→ **DATA FOR THIS EXERCISE**:

★ ★ ★ ★ ★ ★ ★

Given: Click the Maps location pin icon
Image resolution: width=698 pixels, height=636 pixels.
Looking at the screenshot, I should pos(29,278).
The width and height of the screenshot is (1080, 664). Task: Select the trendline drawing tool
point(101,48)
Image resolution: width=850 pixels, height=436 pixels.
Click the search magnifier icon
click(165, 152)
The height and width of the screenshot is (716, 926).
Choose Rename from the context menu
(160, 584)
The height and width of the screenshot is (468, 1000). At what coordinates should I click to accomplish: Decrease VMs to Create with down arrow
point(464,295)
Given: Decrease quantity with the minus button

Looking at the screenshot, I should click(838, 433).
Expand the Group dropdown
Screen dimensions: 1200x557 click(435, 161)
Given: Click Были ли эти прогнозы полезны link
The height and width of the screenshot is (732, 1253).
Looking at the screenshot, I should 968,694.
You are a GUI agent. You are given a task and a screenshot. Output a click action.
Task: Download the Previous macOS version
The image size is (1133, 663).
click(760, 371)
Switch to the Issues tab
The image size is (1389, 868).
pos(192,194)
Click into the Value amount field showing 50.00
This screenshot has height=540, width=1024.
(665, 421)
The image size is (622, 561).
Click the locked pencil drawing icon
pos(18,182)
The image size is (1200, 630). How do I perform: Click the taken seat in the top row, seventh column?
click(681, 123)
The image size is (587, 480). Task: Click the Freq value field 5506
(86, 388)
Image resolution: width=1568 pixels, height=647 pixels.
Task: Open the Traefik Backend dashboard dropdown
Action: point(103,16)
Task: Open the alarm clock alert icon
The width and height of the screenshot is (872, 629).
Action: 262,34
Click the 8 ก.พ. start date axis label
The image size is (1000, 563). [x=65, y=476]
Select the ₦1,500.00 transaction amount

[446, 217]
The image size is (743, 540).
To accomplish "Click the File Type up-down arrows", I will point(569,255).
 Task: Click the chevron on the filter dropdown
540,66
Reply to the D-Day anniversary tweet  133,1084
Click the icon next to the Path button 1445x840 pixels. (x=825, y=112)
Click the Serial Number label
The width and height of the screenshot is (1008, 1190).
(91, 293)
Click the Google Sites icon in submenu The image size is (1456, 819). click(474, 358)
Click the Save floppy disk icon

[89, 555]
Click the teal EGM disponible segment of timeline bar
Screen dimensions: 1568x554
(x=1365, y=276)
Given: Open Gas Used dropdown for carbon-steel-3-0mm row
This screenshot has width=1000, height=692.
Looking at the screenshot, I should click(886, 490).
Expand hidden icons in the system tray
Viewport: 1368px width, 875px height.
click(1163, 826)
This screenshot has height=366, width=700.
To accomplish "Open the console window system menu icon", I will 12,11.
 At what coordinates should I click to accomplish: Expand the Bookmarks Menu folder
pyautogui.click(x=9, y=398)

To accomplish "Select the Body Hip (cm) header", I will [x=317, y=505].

★ ★ ★ ★ ★ ★ ★

→ **PROBLEM DETAILS**: What are the lines, exactly as written above, from the line with "You are a GUI" to the line with "The image size is (622, 561).", both included? Output only those.

→ **EXERCISE RESPONSE**:
You are a GUI agent. You are given a task and a screenshot. Output a click action.
Task: Download the Previous macOS version
The image size is (1133, 663).
click(760, 371)
Switch to the Issues tab
The image size is (1389, 868).
pos(192,194)
Click into the Value amount field showing 50.00
This screenshot has height=540, width=1024.
(665, 421)
The image size is (622, 561).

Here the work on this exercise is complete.